Koetje held office in the days when Republicans dominated county politics. In 1992, for example, he served on a board that also included Republicans Dick Caldwell, who represented District 1 on South and Central Whidbey; and Dwain Colby, who represented Camano Island and North Whidbey.
Koetje won a close race against Wes Lupien to become county commissioner in 1986, eventually serving six years. In 1998 he ran for state representative, but lost badly to Democrat Dave Anderson of Clinton.
A builder, developer and outdoorsman, Koetje was known to express his displeasure with what he saw as a slow bureaucracy and unnecessary rules.
Caldwell recalled that Koetje was more interested in individuals than policy.
“Gordon was a people person,” he said Thursday from his Ledgewood Beach home. “He looked at an individual’s situation and tried to do what he felt was right.
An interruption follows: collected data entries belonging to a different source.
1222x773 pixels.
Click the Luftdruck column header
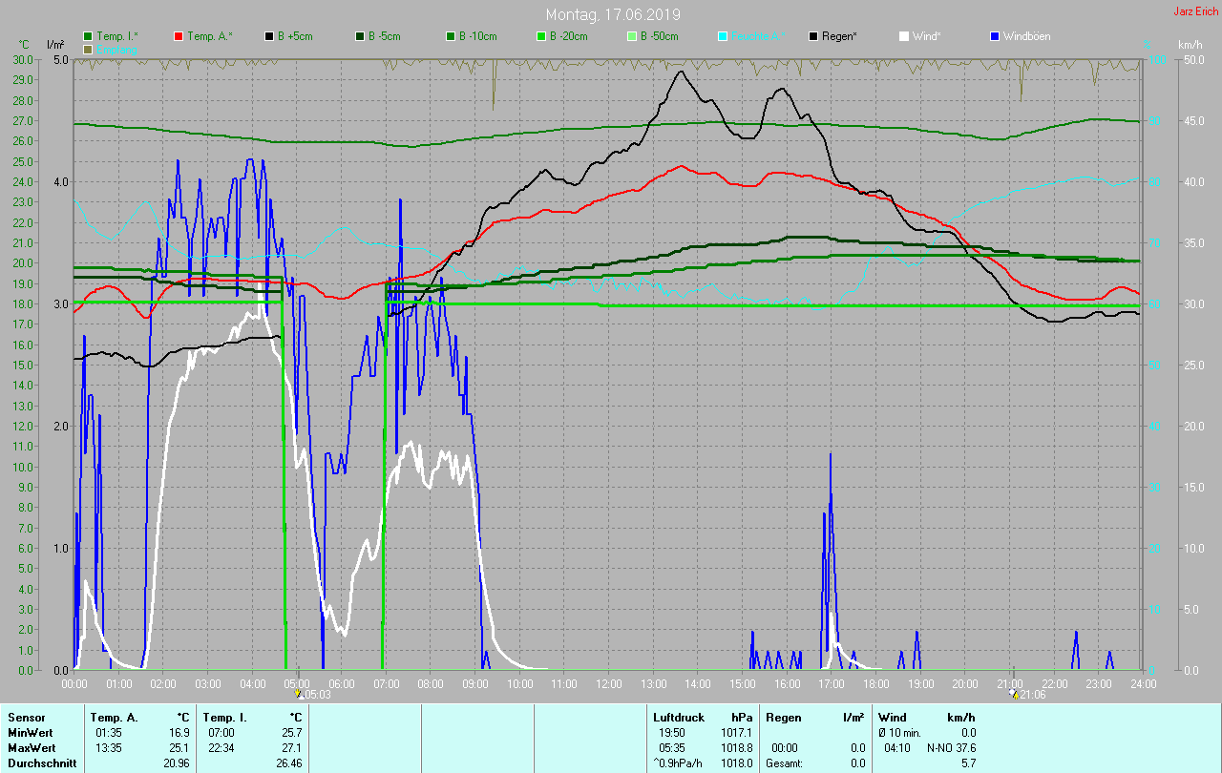coord(678,717)
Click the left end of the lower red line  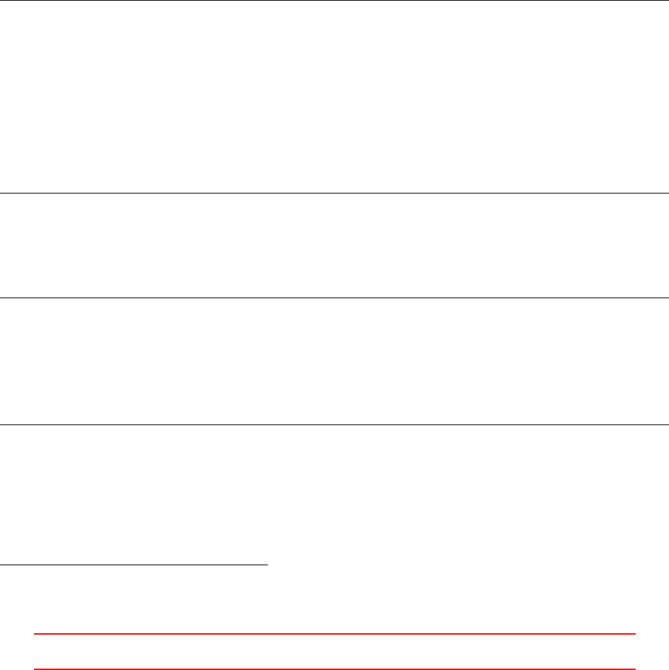[35, 669]
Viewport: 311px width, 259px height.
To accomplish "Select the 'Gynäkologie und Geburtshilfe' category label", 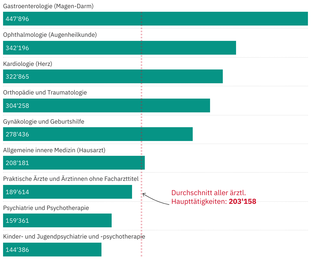I will pyautogui.click(x=44, y=122).
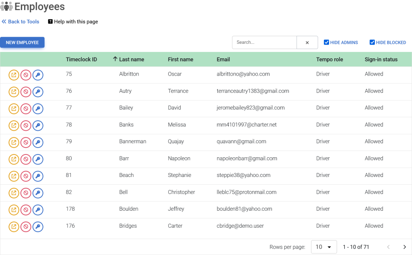
Task: Click the New Employee button
Action: point(22,43)
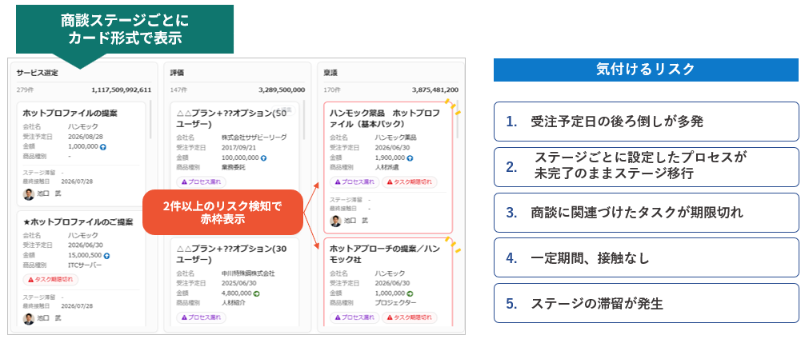Select risk item ステージの滞留が発生
The height and width of the screenshot is (339, 809).
point(646,304)
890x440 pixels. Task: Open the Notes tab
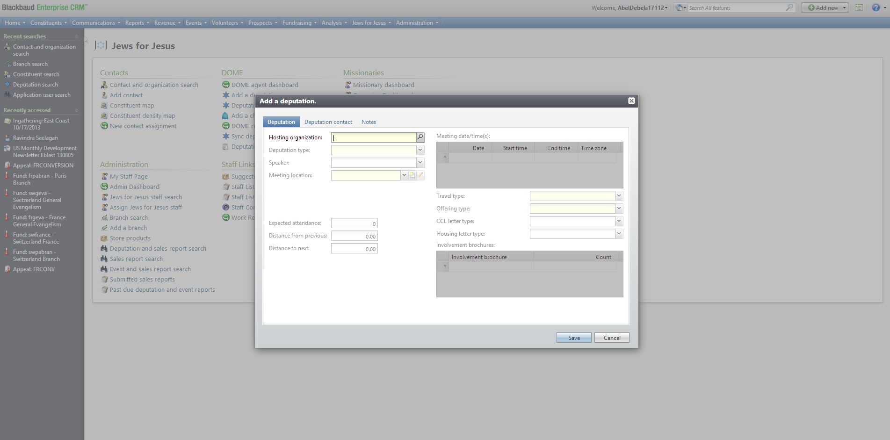pyautogui.click(x=369, y=122)
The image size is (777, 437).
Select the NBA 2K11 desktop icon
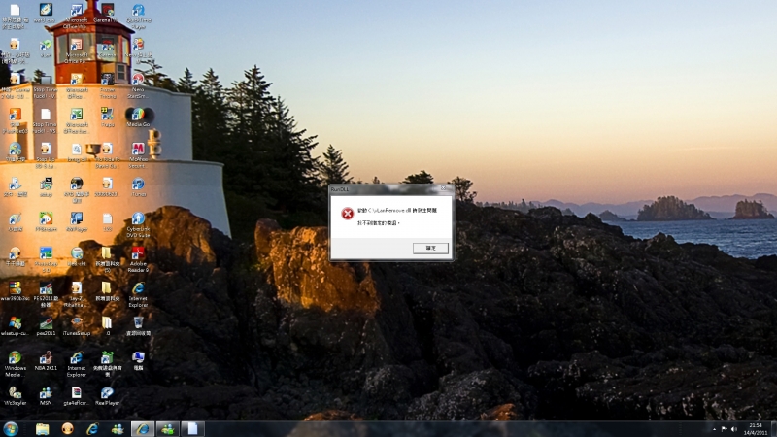[46, 357]
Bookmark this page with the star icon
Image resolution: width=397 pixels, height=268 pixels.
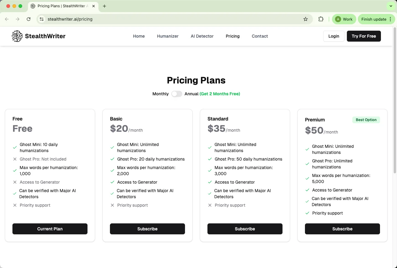[x=306, y=19]
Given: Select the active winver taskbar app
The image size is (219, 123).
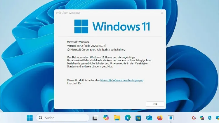Looking at the screenshot, I should pos(171,118).
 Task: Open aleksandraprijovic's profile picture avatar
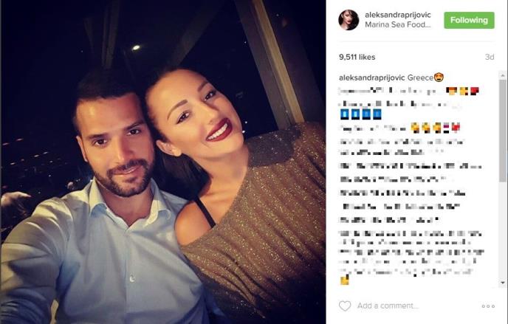tap(349, 20)
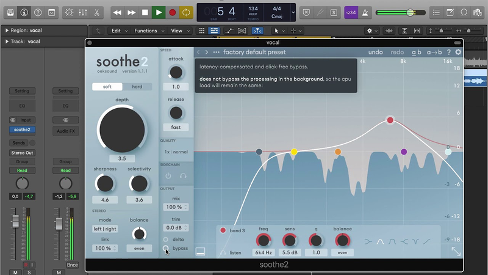This screenshot has height=275, width=488.
Task: Toggle the sidechain power button
Action: tap(168, 175)
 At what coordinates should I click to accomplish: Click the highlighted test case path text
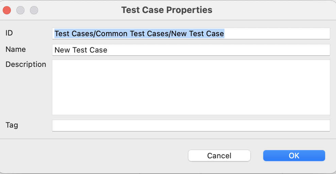pos(139,33)
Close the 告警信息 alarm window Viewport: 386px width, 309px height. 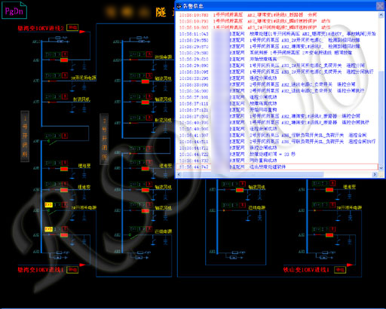380,6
He was oriented much more to people than general principles and philosophy. He was very pragmatic.”
Rufus Rose, a South Whidbey Republican who has been involved in county politics for decades, served on the planning commission when Koetje was a county commissioner.
“I think Gordon had a good heart about the community and the county,” he said. “He was frustrated about county services, he wanted more responsive service.”
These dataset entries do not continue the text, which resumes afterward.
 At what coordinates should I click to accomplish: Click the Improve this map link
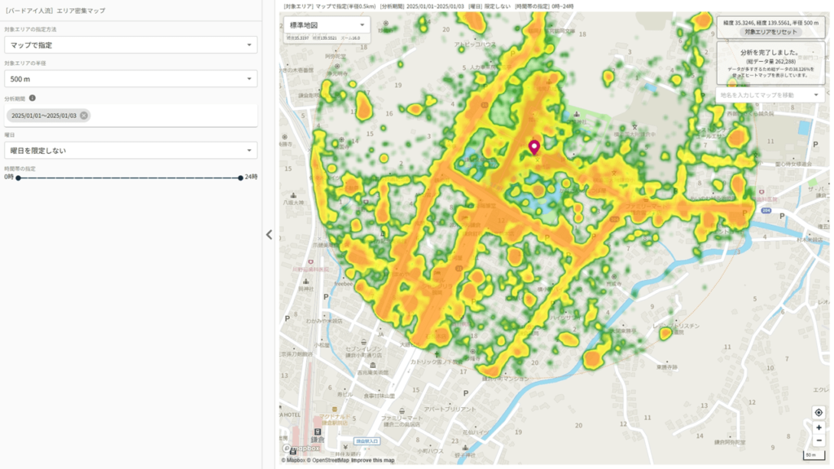click(x=375, y=460)
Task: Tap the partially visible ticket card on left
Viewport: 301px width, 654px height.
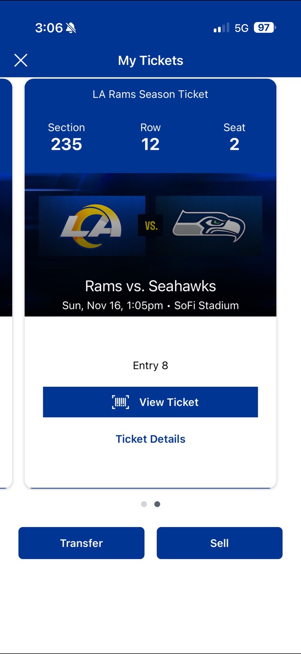Action: (6, 273)
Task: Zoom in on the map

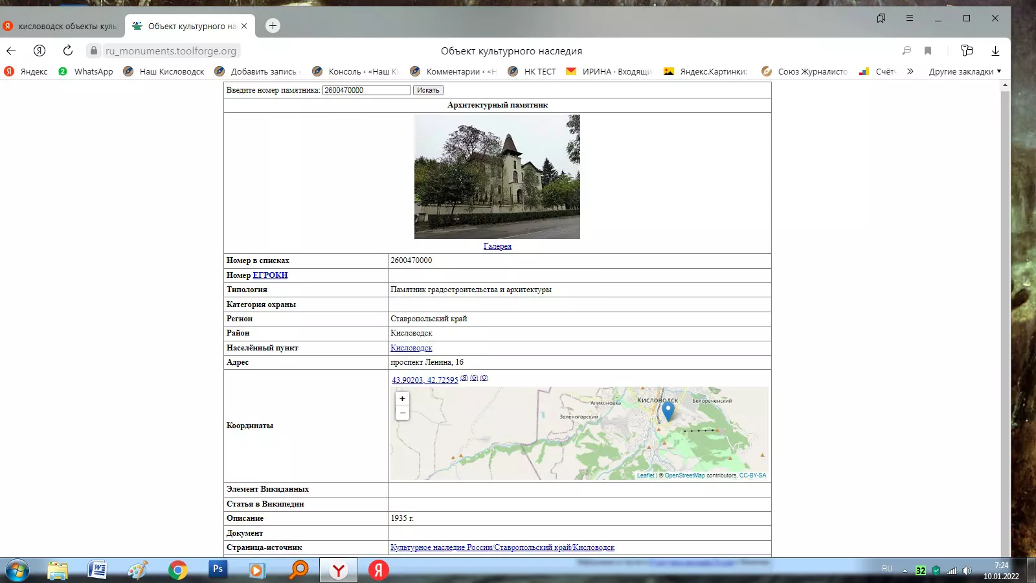Action: click(x=402, y=399)
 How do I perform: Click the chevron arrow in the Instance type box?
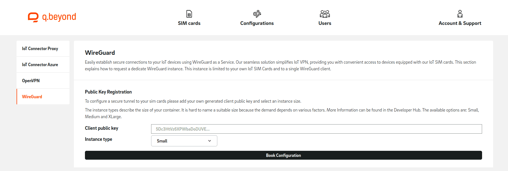point(210,141)
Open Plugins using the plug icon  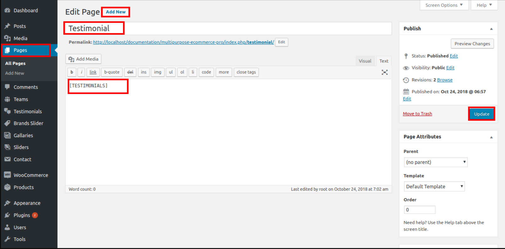click(x=7, y=215)
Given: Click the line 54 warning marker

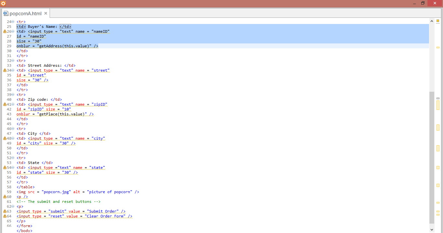Looking at the screenshot, I should coord(5,168).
Repeating a story Koetje told him years ago, Rose said that one day Commissioner Koetje was sitting in his office and decided to call the planning department with a question. They weren’t in the same building, but Koetje could see the planning department office across the way through his window.
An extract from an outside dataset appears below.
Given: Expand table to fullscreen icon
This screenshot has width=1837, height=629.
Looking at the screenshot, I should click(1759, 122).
Koetje made his phone call but nobody would answer the phone. He noticed a light on a telephone would blink on and off with each ring. So he handed his phone to his secretary and hustled across the street to the planning department. He barged through the door and declared, “The phone is ringing and it’s me!”
“He just wanted to talk to somebody,” Rose said.
Bud Wallgren, former owner of the Les Schwab store in Oak Harbor, and Koetje were friends since their boyhood days. Koetje belonged to a Dutch clan that has been here for many decades, while Wallgren’s family arrived when Bud was in the fifth-grade in 1948.
“We played football together, he was a very good running back,” Wallgren said, adding with a laugh, “he was a little lighter then.”
In his political days, Koetje looked more like a linebacker. He was bulky and bald and often drove his pickup and sometimes wore work clothes to community meetings, particularly if he planned to do some steelhead fishing from the beach along the way.
Wallgren, Koetje and three other friends made a fishing trip to Alaska each July for the last quarter century, angling for halibut and kings bound for the Kenai. In all those years, Gordon’s 77-pound king he caught four years ago was the biggest of the lot.
Wallgren said Koetje was a good friend but a bit direct for some. “He tended to say things like they were and a lot of people didn’t like that,” he said.
Although Koetje was known for his pro-development views, he voted in favor of the Conservation Futures property tax to save public access to Double Bluff Beach, one of the big issues of his era. Through the years the tax has helped acquire hundreds of acres of public property and several beach access sites throughout the county.
“He had a really big heart,” Wallgren said. “He had a rough exterior and people didn’t understand him, but he was just a great guy.”
The exact cause of Koetje’s death was not immediately known. Wallgren said he had suffered some heart problems, but he and his wife Jane were still planning a trip south in their motor home this spring. That all changed when he fell backward in a parking lot after a youth organization’s charity fundraiser several weeks ago, hitting his head. He was airlifted to Harborview where he underwent surgery.
“He was in the process of recovery but his heart gave out yesterday,” Wallgren said Thursday.
Burley Funeral Chapel of Oak Harbor is in charge of arrangements. Funeral services will be held Saturday, April 9, at the Oak Harbor First Reformed Church.